Figure 17—Online summary of Treejack results
From the online summary page alone, one might conclude that Treejack provides little value. Each task and the study overall receives a score. Bar charts show percentages for success, speed, and directness. While the meaning of success is obvious, it is unclear how Treejack can represent speed as a percentage, and the meaning of directness is unclear. Plus, there are pie charts with no labels at all. Again, some additional information about how to interpret the results would be helpful, but Treejack does not provide it.
Fortunately, there is also a link that lets you download an Excel file, which provides far more comprehensive and useful information. In the Excel file, the first tab, shown in Figure 18, shows the overall success rate and participants’ choices for each task. It also shows the average success rate across all tasks, the direct success average—showing the frequency with which participants chose the correct category right away—the indirect success average—showing the frequency with which participants eventually made the correct choice, after backtracking through other categories—the failure average, and the average percentage of those who skipped tasks.
Figure 18—First tab in the downloaded results for a Treejack study
The second tab in the Excel file, shown in Figure 19, shows participants’ first clicks for each task, including the percentage of first clicks for each top-level category and the percentage of participants who clicked each top-level category during the tasks.
Figure 19—Second tab in the downloaded results for a Treejack study
The third tab, shown in Figure 20, shows the path each participant took through the hierarchy during each task. Paths are color coded, with green for direct success, yellow for indirect success, orange for failure, and gray for skipped tasks, making it easy to find and focus on specific results such as failures.
Figure 20—Treejack study results, showing paths participants took during a task
My Overall Assessment of Treejack
Treejack is a great tool for testing a proposed information hierarchy before incorporating it into a page design. The ability for participants to drill down through multiple levels in a hierarchy makes Treejack far more useful than either closed card sorting or reverse card sorting. Using Treejack more closely matches people’s actual behavior on Web sites, because it asks participants to find things within an information hierarchy rather than asking them to organize content into categories, as with closed card sorting.
Trying and Buying Chalkmark and Treejack
Both Chalkmark and Treejack let you create a free account with a limit of three test tasks, allowing you to run test studies with friends and family and evaluate these tools for yourself. It is especially important to view the results and determine whether they will give you the type of information you need to make design decisions.
The pricing of these tools is quite reasonable when compared to other online research and evaluation tools.

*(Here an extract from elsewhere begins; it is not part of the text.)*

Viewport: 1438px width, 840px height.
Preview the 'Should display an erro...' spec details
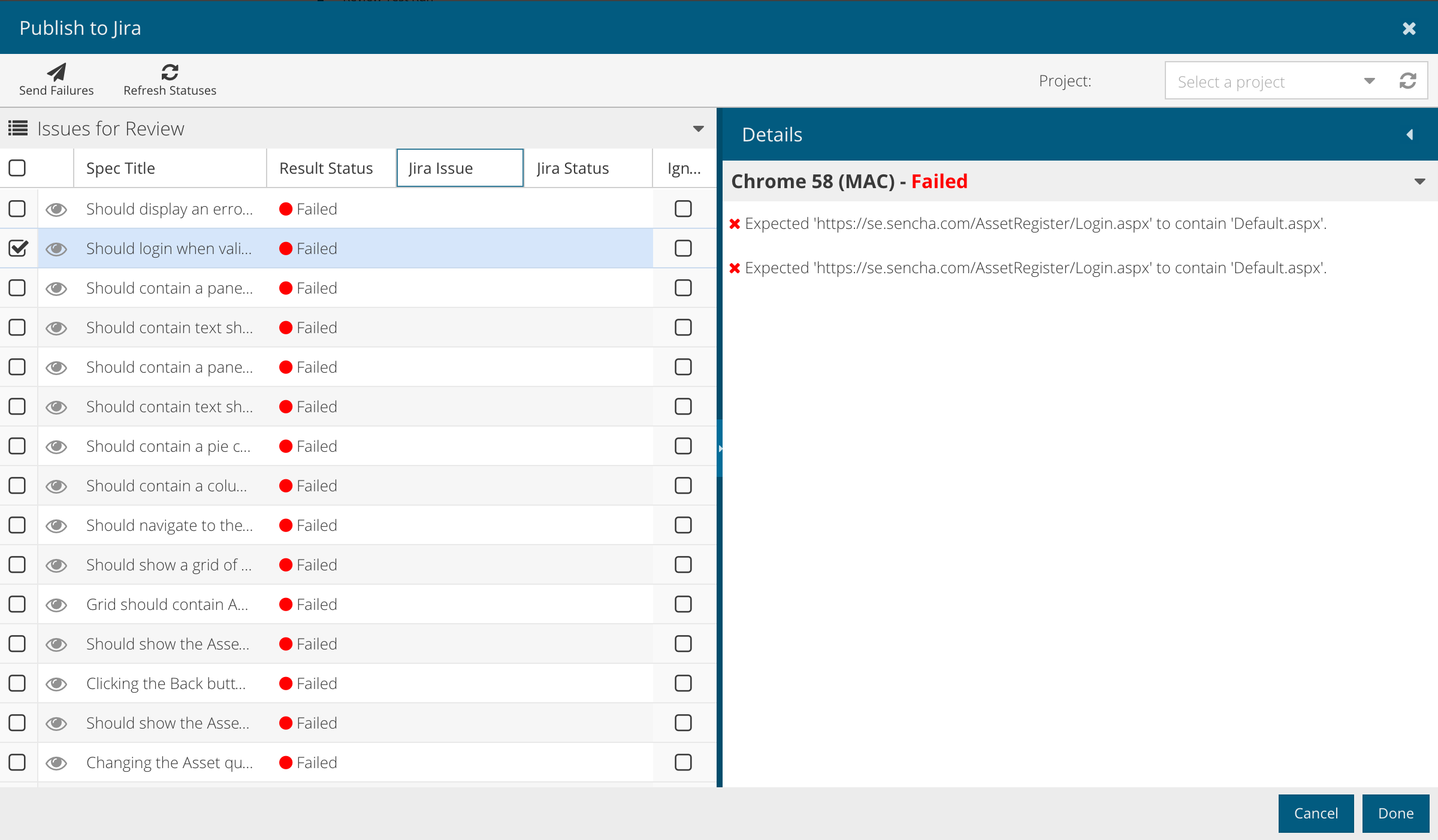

Both Chalkmark and Treejack are available individually, at the following prices:
|30-day plan, with unlimited tasks||$109|
|365-day plan, with unlimited tasks||$559|
An annual plan that includes Treejack, Chalkmark, and Optimal Sort—an online, card-sorting tool—is available at a reduced price of $1,350.
Like most usability professionals, those of us at my company, Electronic Ink, are usually on the lookout for new ways of evaluating information architectures and other user experiences quickly and inexpensively. Chalkmark and Treejack fit the bill, with easy-to-use and inexpensive tools that let you gather extra user feedback and evaluate information architectures during your design process.